Проучившись целых 18 лет в школе, я понял, что больше этого не вынесу и твёрдо решил идти работать. Но меня не брали! Не брали, и всё! Нужны были хоть какие-то документы об образовании. Я должен был сначала окончить институт. На худой конец, техникум или ещё на наихудший — училище. Выбрав средний вариант, я оказался в техникуме. Причём не на электронном факультете, а на сантехническом. Выявилась проблема со здоровьем: «Непригоден для высотных работ». Представляя своё будущее эдаким Афоней из одноимённого фильма, я полгода пытался перейти на другой факультет. Затею эту в конце концов бросил и технарь тоже.
Валяться целыми днями на диване, слушать музыку, читая книги, было кайфово, но деньги, заработанные от продажи фонотеки, быстро таяли, и надо было что-то делать.
— Пошли на пекарню работать?

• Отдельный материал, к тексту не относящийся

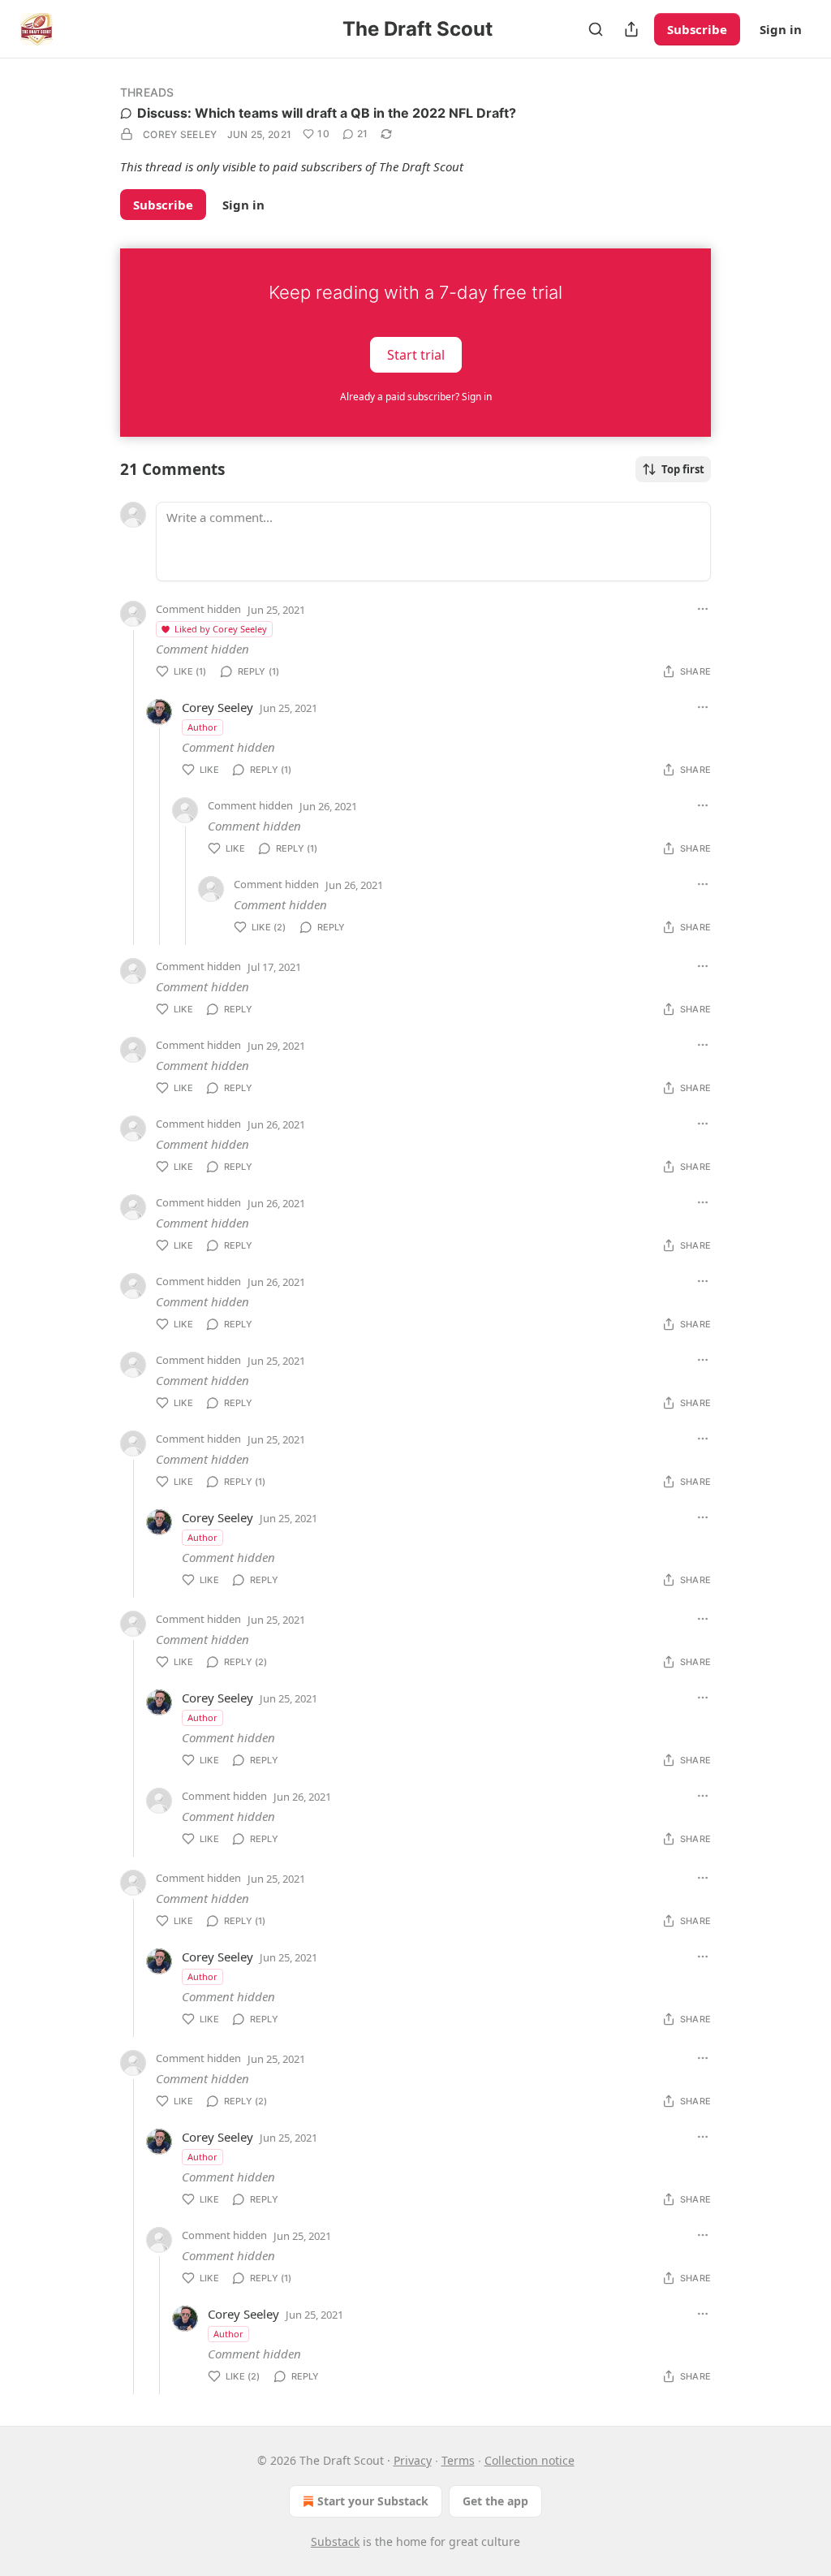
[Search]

Там только метрику надо, — предложил Сергей из соседней школы.
— И я тогда с вами, — поддержал его Сашка — друг детства.
Разговор происходил за двумя бутылками вина. Под действием винных паров мы были готовы на любые подвиги.
Утром меня разбудил звонок в дверь…
— Ну, ты идёшь? — с порога спросил Сергей.
— Куда?
— Устраиваться на пекарню.
— А Сашка?
— Передумал… Ну и чёрт с ним! Ты-то не передумал?
Через три часа с пропусками в кармане мы разошлись по домам и договорились, что утром Сергей зайдёт за мной.
Пекарня. Этот запах. Незабываемый запах свежеиспечённого хлеба. Непередаваемый вкус хрустящей, горячей корочки хлеба, вынутого только что из печи.
А девушки? Какие там были девушки! Кровь. Нет, булочки с молоком! В белых штанишках и в безрукавках или в платьях, одетых зачастую на голое тело. Я понял, что попал в рай. И за это мне ещё собирались платить деньги?!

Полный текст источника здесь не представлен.